5 steps to an eco-friendly home

As we mentioned last month, we’re on a mission to make 2019 our greenest year yet! And, like most things, change starts in the home.
While the thought of running a fully sustainable household might be daunting — as in, complicated, time-consuming, and expensive! — we’re focusing on a few simple changes we can put in place that will make a noticeable reduction in our impact while being realistic to maintain day to day. Want to join us? Here are the first five changes we’ll be making to create a more eco-friendly home this year:


If you’re still washing with hot water every time you launder, stop. Seriously. It’s unnecessary, hugely energy sapping, and actually creates more wear on your clothing. If certain items do require a warm or hot wash, try to minimise it to one load per week, or wash by hand (even better!) Collect your machine water and recycle it for use in your garden — just make sure that the laundry liquid you’re using is garden safe! A few of our favourite eco-friendly laundry liquids include Ecostore, Earthwise (NZ only for now, sorry!), and Kin Kin naturals.

Smarter heating (and cooling):

Use less energy by getting a little more clever with how you heat and cool your home. Make sure any drafts in your home are plugged and remember that it’s more energy efficient to maintain the temperature than to change it drastically. Translation: get ahead of the heat in summer by closing curtains and windows at the start of a heatwave, and use your air conditioner on a low setting to keep your home in a comfortable temperature. Oscillating fans are also a great way to make the most of your heating and cooling efforts, helping to circulate air throughout your home.


Contrary to popular assumptions, compost doesn’t have to be stinky and gross. All it takes is a little careful forethought and you could be making a sizable dent in your weekly rubbish collection while enjoying the benefits of free garden fertilizer (win-win!) Use a countertop or under sink bin (just make sure it has a good lid) to capture all those food scraps, and transfer them to a compost bin in your garden. You can compost fruit and vegetable scraps, eggshells, coffee grounds, grass clippings, dry leaves, finely chopped wood, and shredded paper. Just remember to avoid putting any diseased plants, treated wood, or anything containing meat, oil, fat, dairy, or grease into your bin. Still not convinced composting is right for you? Get inspired by these chic compost bin ideas from our friends at Home and Garden.

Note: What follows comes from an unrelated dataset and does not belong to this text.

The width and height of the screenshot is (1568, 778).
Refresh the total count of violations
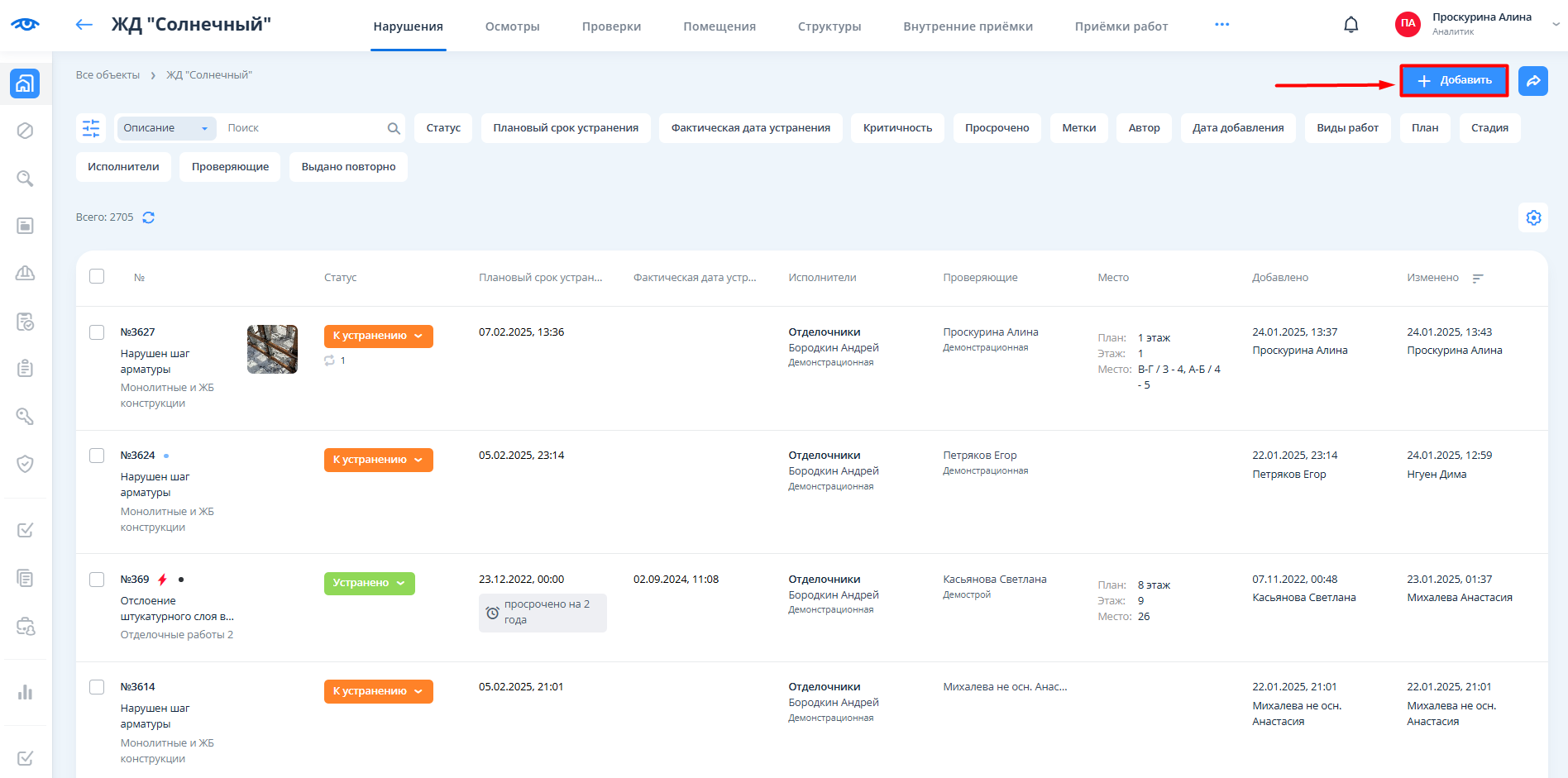pyautogui.click(x=149, y=217)
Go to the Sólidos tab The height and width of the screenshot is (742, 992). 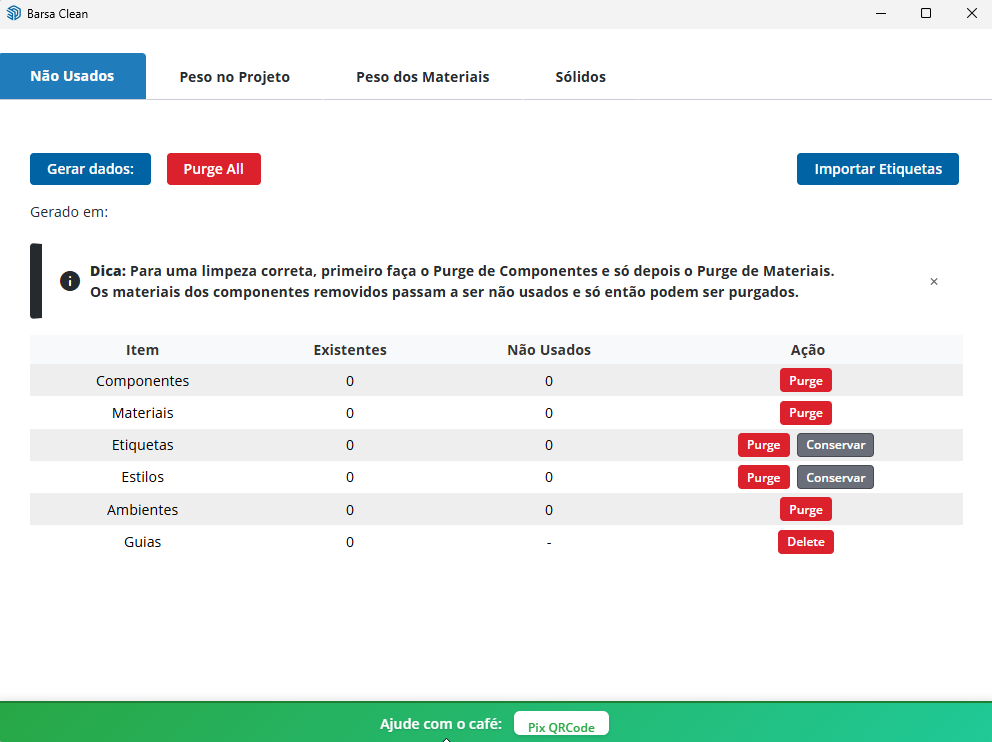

Home-made cleaning products:

We all love that clean, sterile feeling from using heavy duty cleaners in the kitchen and bathroom. But, those harsh chemical cleaners all end up in our water supply and can wreak havoc on our environment. Make the pledge to go bleach-free this year! Most day-to-day cleaning can be tackled by homemade cleaning products using natural ingredients you probably already have in the pantry, like vinegar, citric acid and bicarbonate of soda. For an easy all-purpose cleaner, try a simple mix of white vinegar and water (half-n-half works for us!) and add a few drops of your favourite essential oil. Or, take a look at these seven great natural cleaning recipes.

DIY herb garden:

Save money, plastic packaging, grocery transport miles, and wasted plants (cause seriously, how often do you actually use all of that giant bunch of basil before it goes bad?) by growing your own herbs. Parsley, basil, mint, rosemary and coriander are all easy to grow and require very little maintenance. If you have room, set up a herb garden in the corner of your backyard, or simply use a few plant pots on your deck, or even a sunny windowsill in your kitchen!